Outside the province, though, the Canadiens were famous for their French Canadian stars, like Guy Lafleur.

As Quebec’s independence movement emerged in the 1960s, so did hopes for an N.H.L. team in Quebec City, in what was hoped would eventually become the capital of a new nation. The city got its team in 1979 after the Nordiques and others in a smaller league were absorbed into the N.H.L.

After people in Quebec voted against independence the following year, in the province’s first referendum, some channeled their frustrated nationalist sentiments into fierce support of the Nordiques. Games between the Nordiques and the Canadiens took on mythic proportions, acting as proxies for larger battles.

“We learned at a very young age to hate the Canadiens,” said Jocelyn Simard, 65, a French Québécois man who has lived all his life in Quebec City and grew up as a die-hard fan of the Chicago Blackhawks.

Once the Nordiques arrived, Mr. Simard felt he had found the team he was waiting for his whole life. While the Canadian anthem was sung in both French and English before games elsewhere, only French was heard in the Nordiques’ arena. Mr. Lafleur would play his final two seasons in a long career for the Nordiques.

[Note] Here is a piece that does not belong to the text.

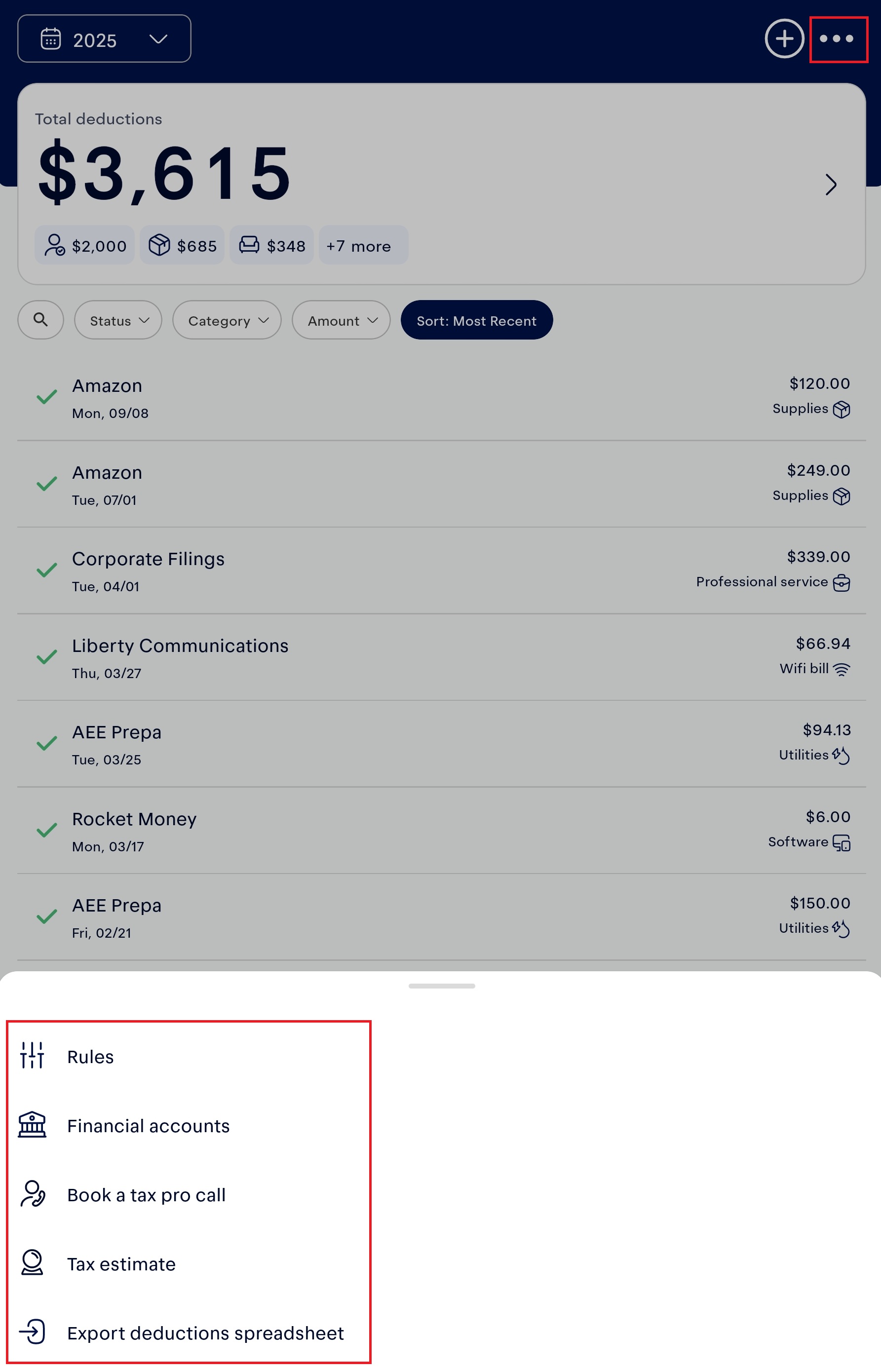Toggle the checkmark on Corporate Filings
Screen dimensions: 881x1372
click(x=47, y=570)
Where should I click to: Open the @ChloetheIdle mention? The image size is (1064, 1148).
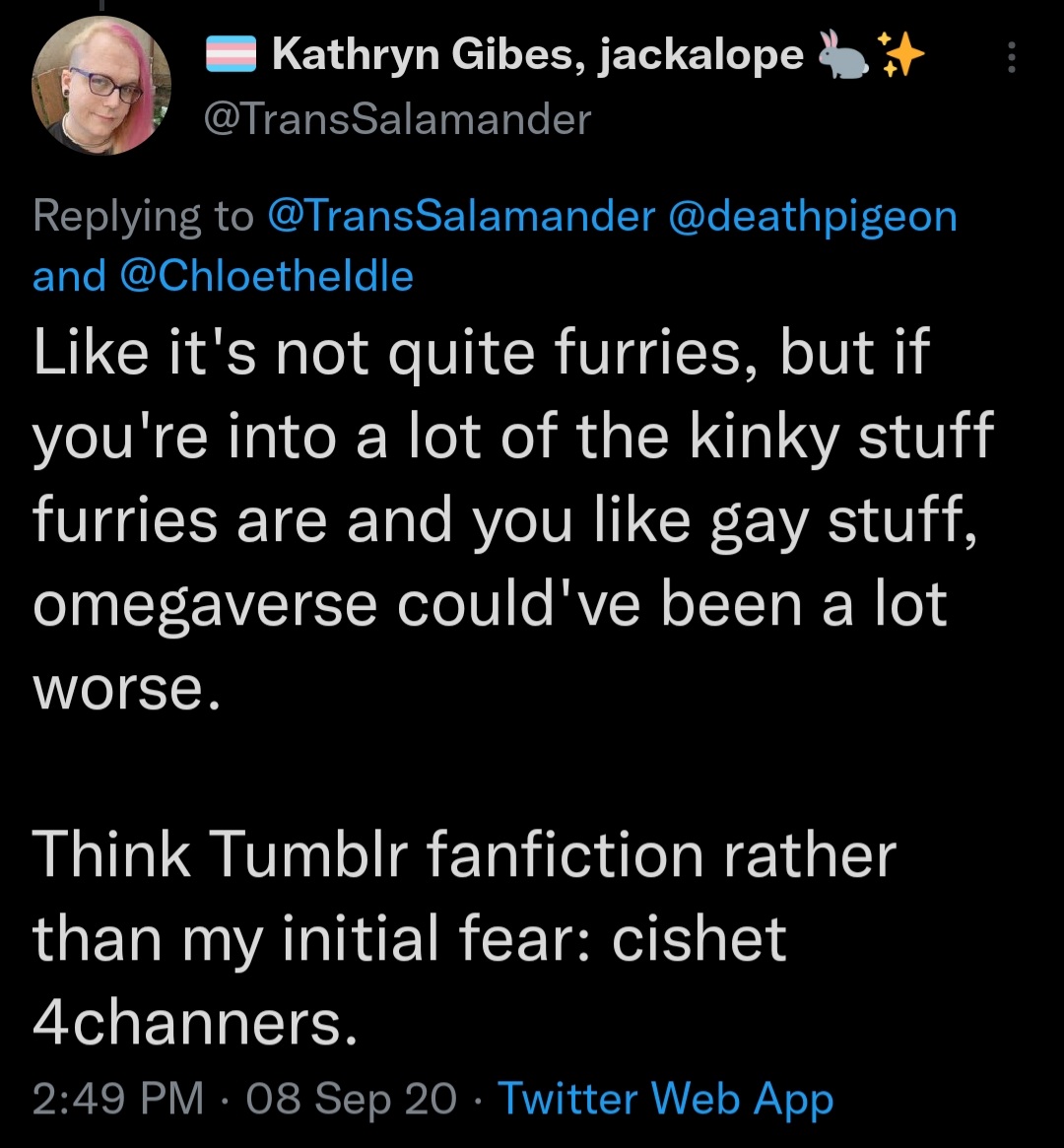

“In the end, many, many French Canadians identified more with the Nordiques than the Montreal Canadiens,” Mr. Simard said, adding that he had not lost hope in a return of the Nordiques.

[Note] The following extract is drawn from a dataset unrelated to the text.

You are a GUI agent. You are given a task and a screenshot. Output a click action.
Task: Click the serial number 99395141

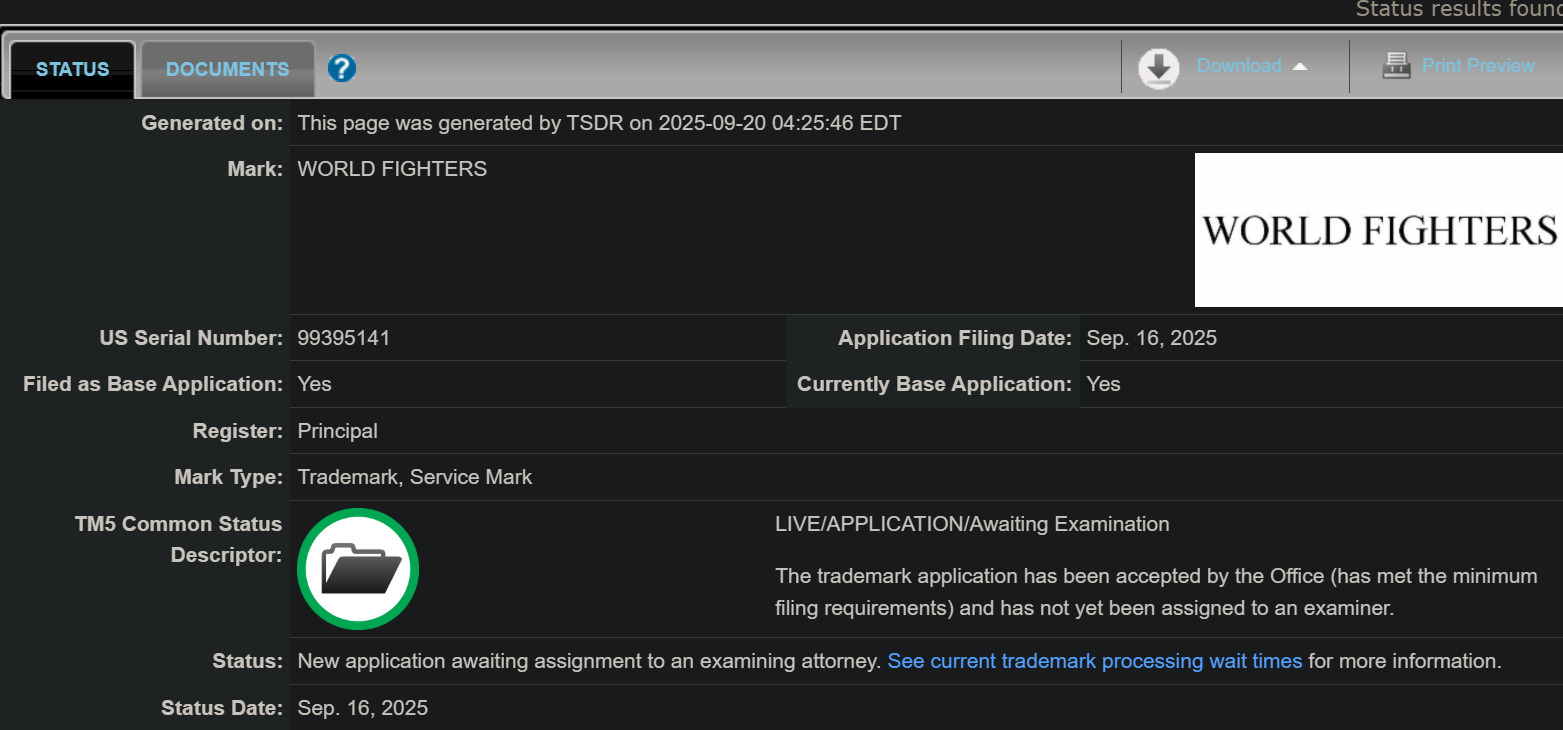tap(344, 338)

Mr. Simard spoke as he watched a game played by Quebec’s junior league team, the Remparts, at the Vidéotron Center — the pricey arena that provincial and city leaders built in 2015 with public funds to show the N.H.L. how committed they were to getting a team.

But if fans of Mr. Simard’s generation tended to share his feelings toward the Nordiques, the team’s significance did not seem to resonate with younger hockey fans at the arena, many born after the team’s departure.

“Me, I’m a fan of the Montreal Canadiens, whereas my father still has the Nordiques in his mind,” said Mathis Drolet, 17, a student who grew up in Quebec.

His friend, Justin Tremblay, 17, said he was aware of how the Nordiques were tied to previous generations’ aspirations — “Quebec wanting to become a nation and all that” — but those hopes felt distant to him.

“They’re things we learned at school,” Mr. Tremblay said.

Located in the league’s smallest market — the Quebec metropolitan area now has about 800,000 people — the Nordiques struggled financially for years and left for Denver in 1995. In the team’s first season in the United States, renamed the Colorado Avalanche, it won the Stanley Cup — deepening a sense of betrayal in Quebec.

The Parti Québécois-led government at the time had refused the Nordiques’ owner’s request for a bailout — just months, it turned out, before the province’s second referendum on independence from Canada.

The referendum failed by a razor-thin margin — with some politicians and political experts eventually blaming the loss on the government’s refusal to bail out the Nordiques.

And so to this day, Quebec’s political leaders vow to bring back the Nordiques, and even the slightest development can generate significant attention in the local news media.

“In Quebec City, those stories are on the front page of newspapers,” said Frank Pons, a professor on sports management at Laval University.

But most hockey industry experts say the chances of a return are close to nonexistent.

In recent years, the N.H.L. has chosen to expand in bigger markets, including Seattle and Las Vegas, and has given no indication of seriously entertaining Quebec as a candidate for expansion or relocation, Mr. Pons said. For the N.H.L., Quebec and its small television market just make little business sense.

“It’s an economic approach,” he said, “whereas in Quebec, it’s an emotional approach.”

Given the lingering emotions toward the Nordiques, few expect politicians to acknowledge the cold, hard truth about the chances of the Nordiques ever coming home.

“How many votes would that get you?” said Mr. Lisée, the former party leader. “If you don’t want to be in power, you can say that if you think that. Most politicians will say it would be such a great thing to have the Nordiques back.”